A manual inspection of TFP-homoplasies with frequency ≥ 5 (Extended Data Table S1) 31 confirmed that they emerged independently in multiple lineages during the pandemic and are predominantly found in extremely low (<1%) frequencies. This independent analysis provides additional evidence that their evolution is consistent with a transient selective pressure. Additionally, it shows that the impact of very few mutations outside the S protein have been characterised experimentally (Extended Data Table S1) 31 .
By focusing on individual proteins that harbour a major functional significance and higher normalised count of TFPs (S, N, ORF3a, ORF7a, and ORF8), we highlight relevant sites under multilevel selection for further experimental investigations.
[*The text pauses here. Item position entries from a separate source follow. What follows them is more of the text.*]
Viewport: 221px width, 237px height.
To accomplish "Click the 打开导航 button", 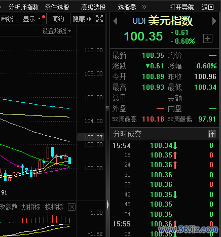I will [x=182, y=7].
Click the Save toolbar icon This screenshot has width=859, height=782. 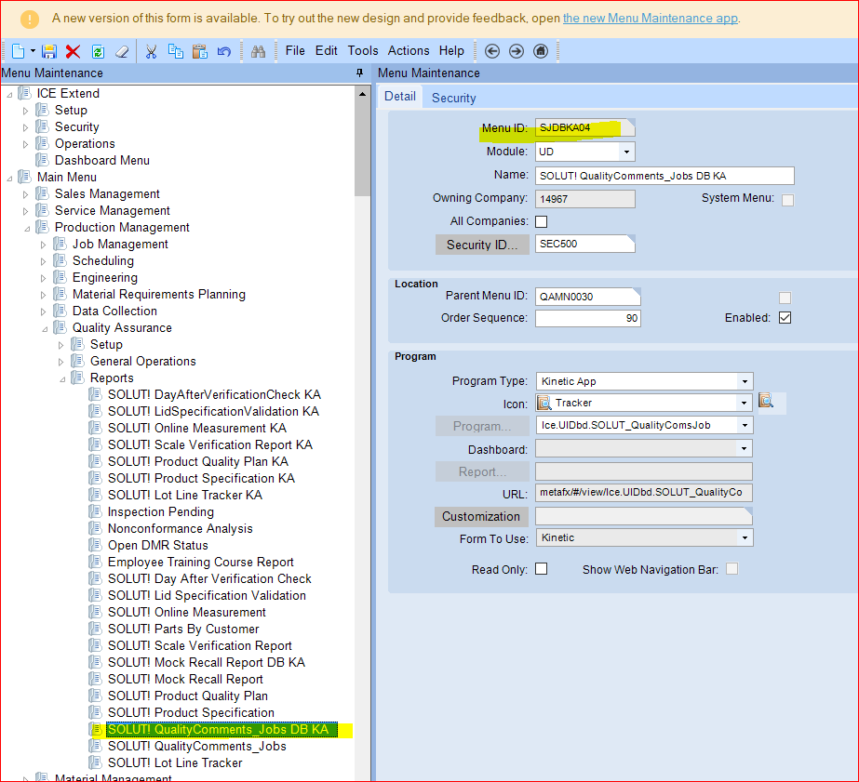48,51
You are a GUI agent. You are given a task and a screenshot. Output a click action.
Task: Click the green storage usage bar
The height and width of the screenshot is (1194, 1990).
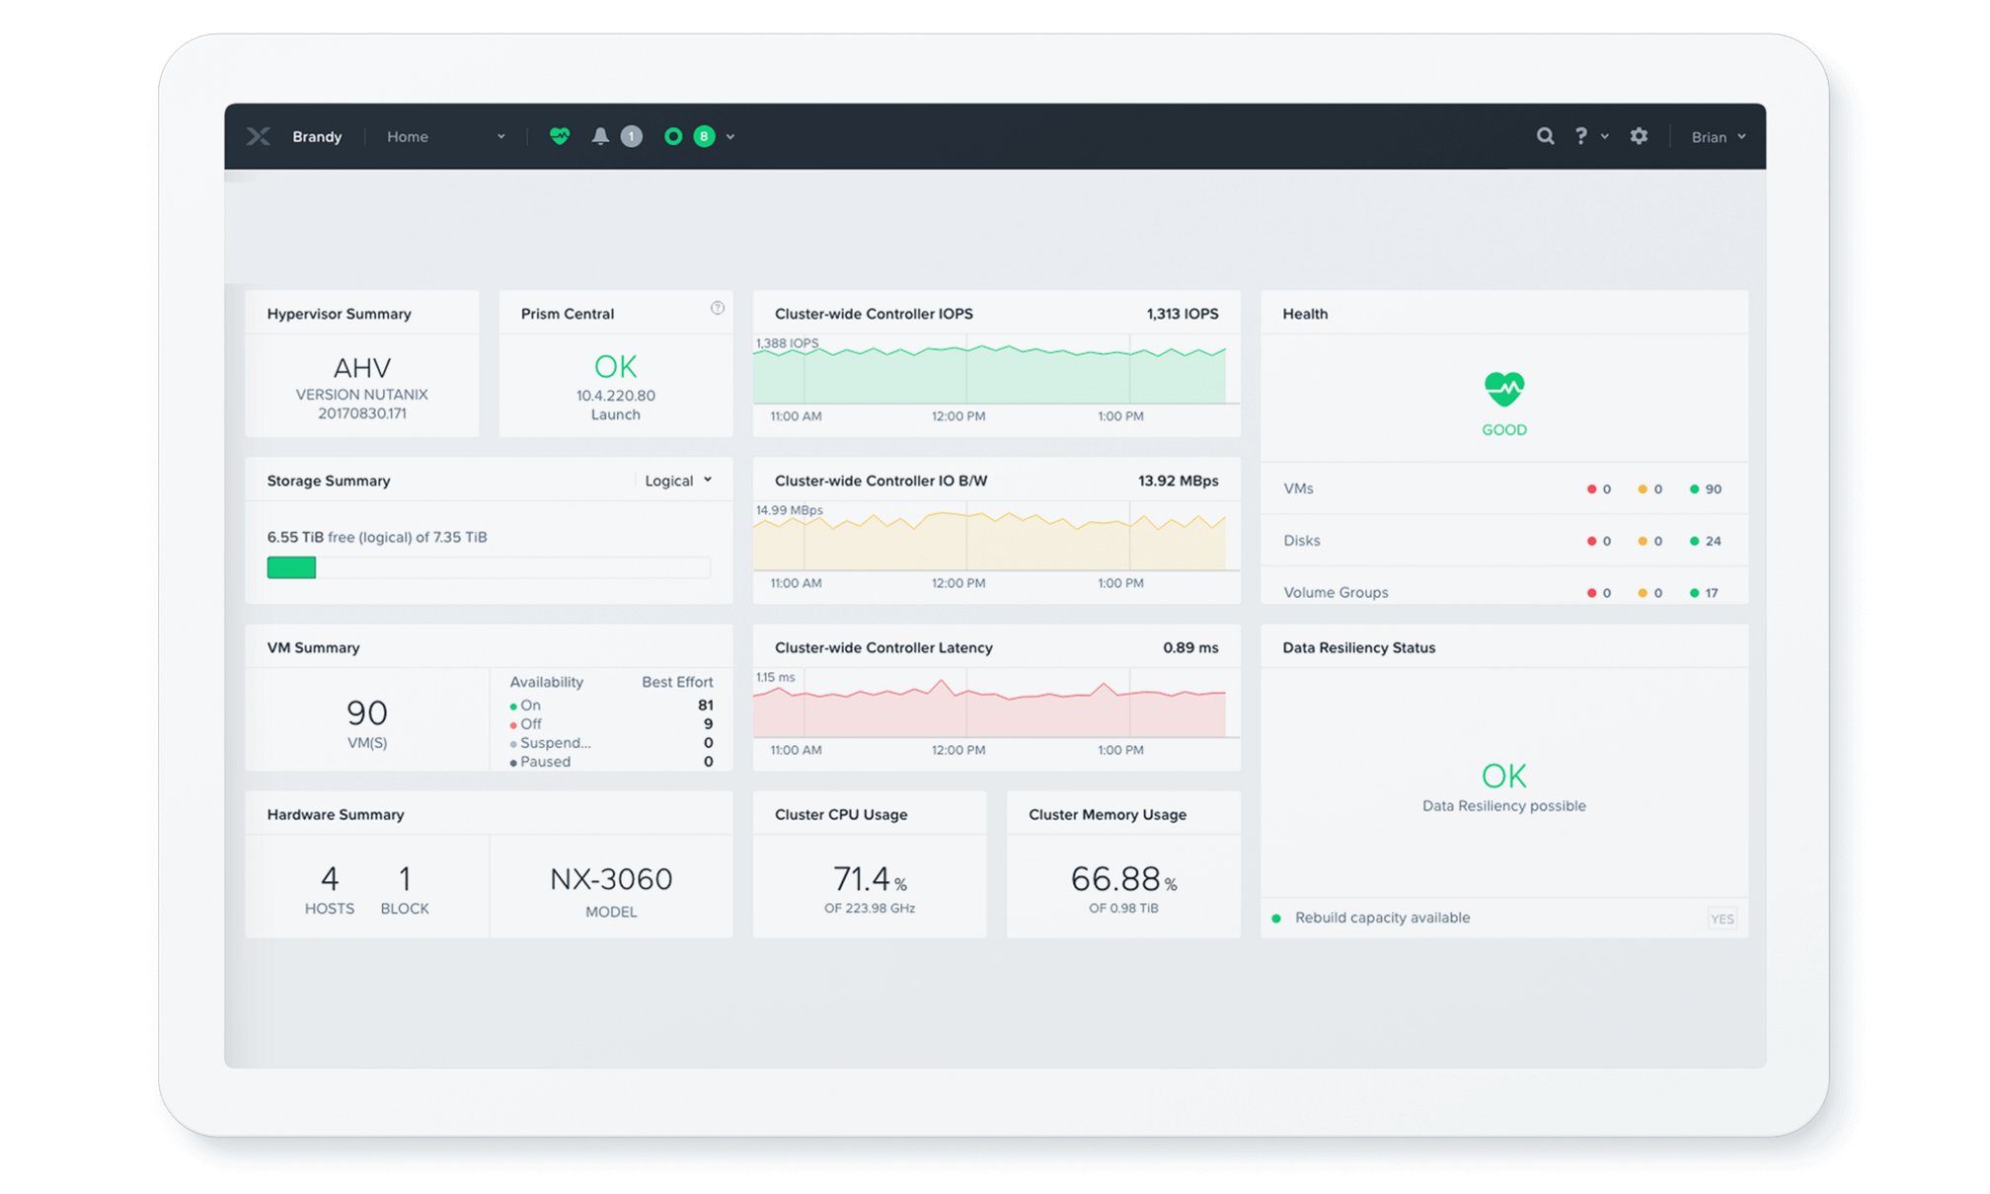(291, 567)
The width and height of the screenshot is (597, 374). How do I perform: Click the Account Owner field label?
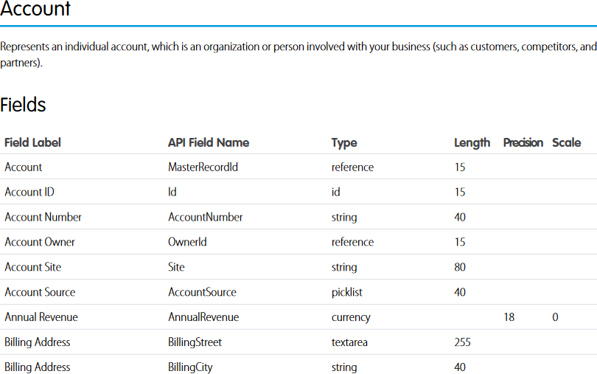click(x=40, y=243)
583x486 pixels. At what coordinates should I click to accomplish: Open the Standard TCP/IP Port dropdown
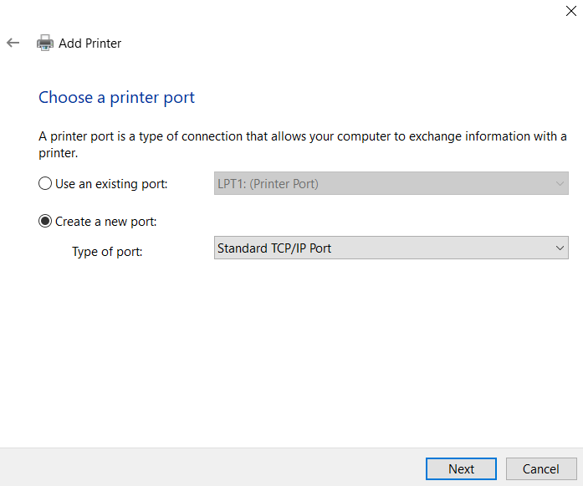[x=391, y=248]
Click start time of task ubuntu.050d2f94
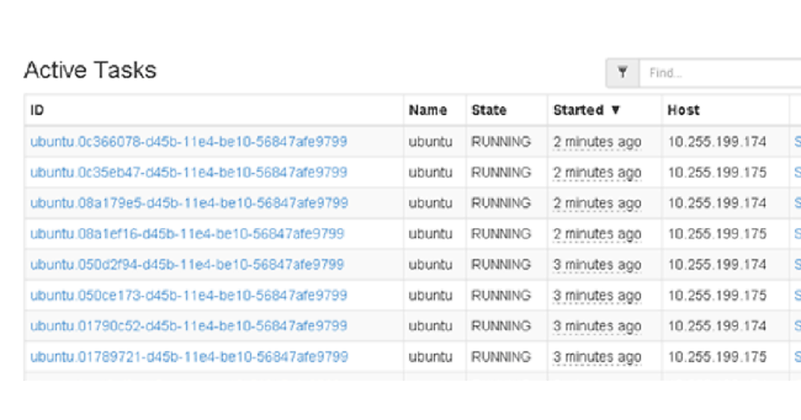Screen dimensions: 801x420 pos(597,264)
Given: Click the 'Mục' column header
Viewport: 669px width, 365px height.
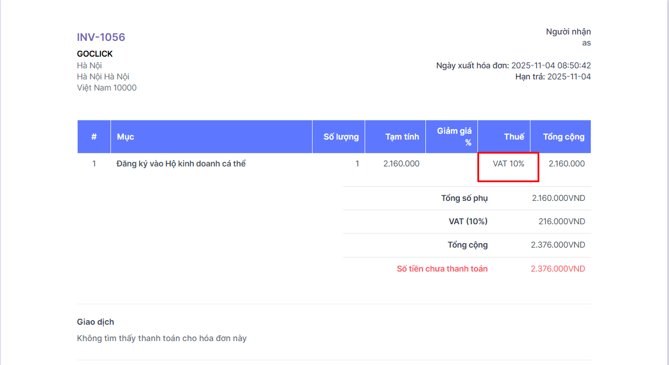Looking at the screenshot, I should [126, 137].
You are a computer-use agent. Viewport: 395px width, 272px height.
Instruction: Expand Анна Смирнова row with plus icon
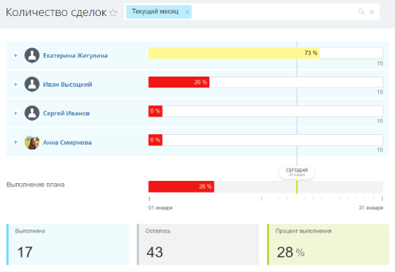[x=15, y=142]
These sites include S:A67V, S:S98F, S:L216F, S:E484K, S:A688V, N:P151L, ORF3a:L15F, ORF8:Y73C, etc. Additionally, these transient selective processes are more likely to be acting uniformly across each protein and not in specific hotspots ( Figure 5, Extended Data Figure S11, Extended Data Table S1) 31 .
Discussion
We have quantified transient selective forces acting on SARS-CoV-2 lineages and mutations through the calculation of three statistics (ratio of sizes, ratio of persistence time and logistic growth rates between sister clades) and extraction of clades containing values of those statistics below small cluster threshold cutoffs. To mitigate the inclusion of spurious sites, we included only recurring clade-defining mutations (homoplasies) across cluster thresholds with low associated FDRs and excluded probable sequencing artifacts. To the best of our knowledge, this is the first attempt to identify SARS-CoV-2 polymorphisms that negatively influence transmission fitness while being beneficial for within-host replication. Our tree-based clustering approach provides a scalable way to analyse huge genomic datasets with >1 million sequences for multilevel selection while also accounting for shared ancestry.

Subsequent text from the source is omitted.